Anglers may keep a few of the fish they catch on stretches of the river, but apparently most do not, he said.
“Every once in a while, if grandma wants trout for dinner, people will keep fish they catch on the North Platte,” but for the most part they don’t, Hahn said.
“It’s a little unique, where you have pretty much a purely catch-and-release fishery. A lot of these fish are caught and released several times a year,” he said.
Also, the rates of injury or signs of being previously caught were higher in rainbow trout than for brown trout. That could be because brown trout are more difficult to catch, Hahn said.
He’d like to delve further into how the North Platte compares to other fisheries, where catch-and-release might not be so common.
Hahn said initial inquiries with other Game and Fish regional offices indicate that perhaps the injury rates in other Wyoming fisheries are lower, but it will take more study to prove that.
He’d also like to compare data with fisheries in neighboring states, such as Montana and Idaho.

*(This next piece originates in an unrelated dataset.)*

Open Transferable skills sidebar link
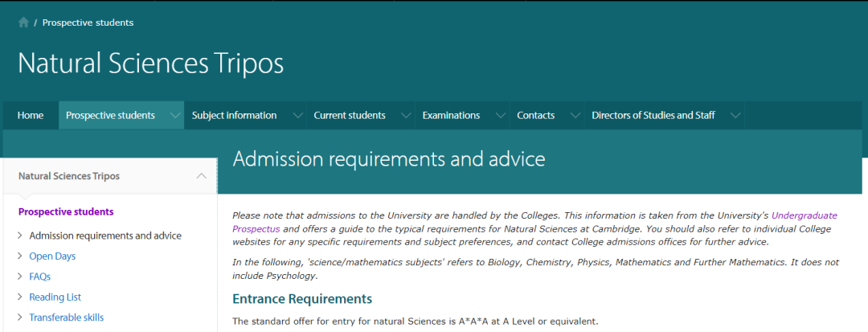click(66, 318)
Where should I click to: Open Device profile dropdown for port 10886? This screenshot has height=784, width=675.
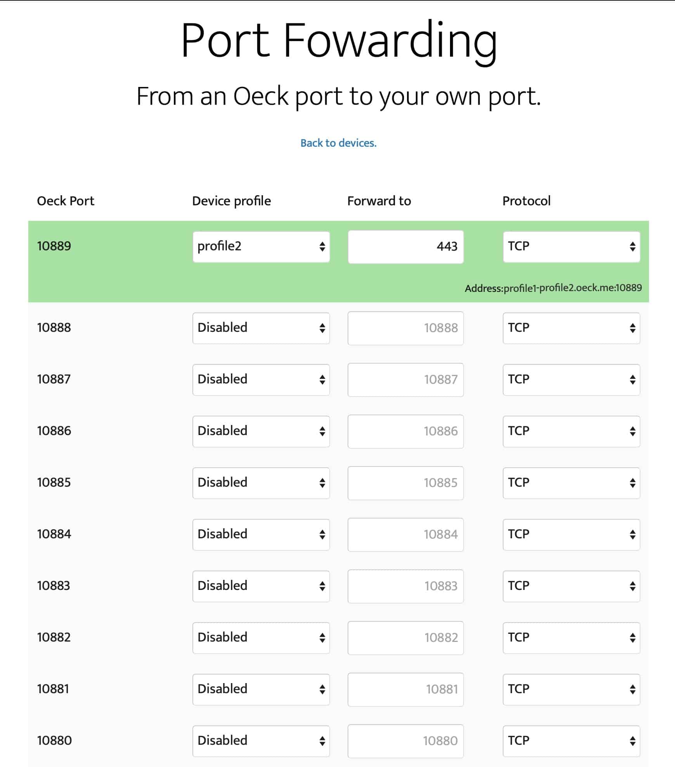[261, 431]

More Pressure In Certain Areas?
Tatum said that fish injury rates on the North Platte might have been driven by anglers having to concentrate on certain sections of the river this past summer and fall.
Runoff from the massive snowfall during the winter of 2022-2023 left the river and many of its tributaries churning. And heavy storms throughout the summer didn’t help.
“We had borderline biblical monsoon events” that left parts of the river too swollen and muddy to fish, Tatum said.
So, anglers tended to bunch up on stretches of the river that remained clear, or on nearby lakes and reservoirs.
Barbed, Or Barbless?
Tatum said he prefers to fish with barbless hooks and encourages his clients to do so, because it’s so much easier to pull a barbless hook out without ripping a fish’s flesh.
It can also be a matter of personal safety.
“It’s really handy if you accidentally hook yourself, or somebody else accidentally hooks you,” Tatum said. “It can be heck of a lot easier to back that barbless hook out.”
Avid angler and fishing guide Christopher Rice of Laramie said he prefers barbless hooks for himself.
“When I buy a fly, or when I’m tying my own flies, I use barbless,” he said.
However, most of his clients like to use barbed hooks.
“With a barbed hook, there’s less of a chance that the fish will escape while it’s thrashing around back and forth,” said Rice, who owns Gem City Custom Rod and Flies.
What Does The Public Think?
Hahn said he isn’t taking a stand one way or the other in the barbed-barbless hook debate.
Instead, Game and Fish would like to hear from the public about that, and any other matters of concern on the North Platte.
Reports from the fall fish study should be finalized by spring, so he’d like to host a public meeting and hear what anglers have to say.
“We are going to try to do a public meeting at some point this spring,” he said. “We haven’t set a date yet, but maybe sometime in March, because that’s when a lot of people are thinking about going fishing again.”